Gains were modest, with London, Frankfurt and Paris rising by up to 0.3 percent, while Wall Street edged 0.2 percent higher in early New York business.
The Fed’s rate hike and its indication of three more next year — instead of the expected two — has lit a fire under the greenback and global stocks.
The European single currency however clambered back above $1.04 on Friday.
The euro had slumped on Thursday to $1.0367 — the lowest level since January 2003 — as investors were attracted by the hawkish Fed stance.
“European equities are taking a pause for breath after the recent rally but the outlook looks pretty encouraging,” said Nick Stamenkovic, independent market strategist at consultancy NFS Macro.
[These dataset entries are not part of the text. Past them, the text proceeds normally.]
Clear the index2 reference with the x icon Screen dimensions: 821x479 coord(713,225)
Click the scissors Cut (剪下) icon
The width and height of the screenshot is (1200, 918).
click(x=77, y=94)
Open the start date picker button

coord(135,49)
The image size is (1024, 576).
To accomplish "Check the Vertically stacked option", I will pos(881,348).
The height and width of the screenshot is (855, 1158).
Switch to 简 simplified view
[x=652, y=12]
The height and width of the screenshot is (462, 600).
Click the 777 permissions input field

Dealers said the greenback will remain well supported if US President-elect Donald Trump delivers on his pledges for huge spending on infrastructure, tax cuts and deregulation.
Looking ahead to next year, some experts believe the euro could reach dollar parity with elections on the horizon in France and Germany — the eurozone’s two biggest economies.
Investors are on tenterhooks after shock anti-establishment votes saw Britain vote for its EU exit and Donald Trump win the US presidency this year.
“A more hawkish Fed guarantees the dollar remains the currency to own,” said Lee Wild, head of equity strategy at stockbroker Interactive Investor.
“If Trump delivers promised fiscal stimulus it will remain so in 2017, too.
“Given elections in France and Germany next year, the threat of political shocks is very real, even if the consensus candidates win.
“Parity is quite possible before the French pick their president in May.”
The US central bank’s policy-setting Federal Open Market Committee voted unanimously on Wednesday to increase the key federal funds rate to a range of 0.5 to 0.75 percent, as expected.
Federal Reserve Chairperson Janet Yellen declared the rate rise was a vote of confidence in the world’s biggest economy.
However, some market participants sounded a cautious tone.
“There’s a wariness as to just how many interest rate hikes we will see next year,” noted Jamieson Blake, retail sales manager at ADS Securities.
“After all, at this time last year Yellen was suggesting we would see four quarter-point moves in 2016.”
The dollar has been on a roll since Trump was elected president on Nov. 8, promising huge spending. That has also sent US equity markets to record highs this month.
At the same time, the prospect of higher borrowing costs has rattled trading floors in Asia, with emerging market stocks and currencies suffering as dealers pull out looking for better returns in the US, where 10-year Treasury yields are at two-year highs.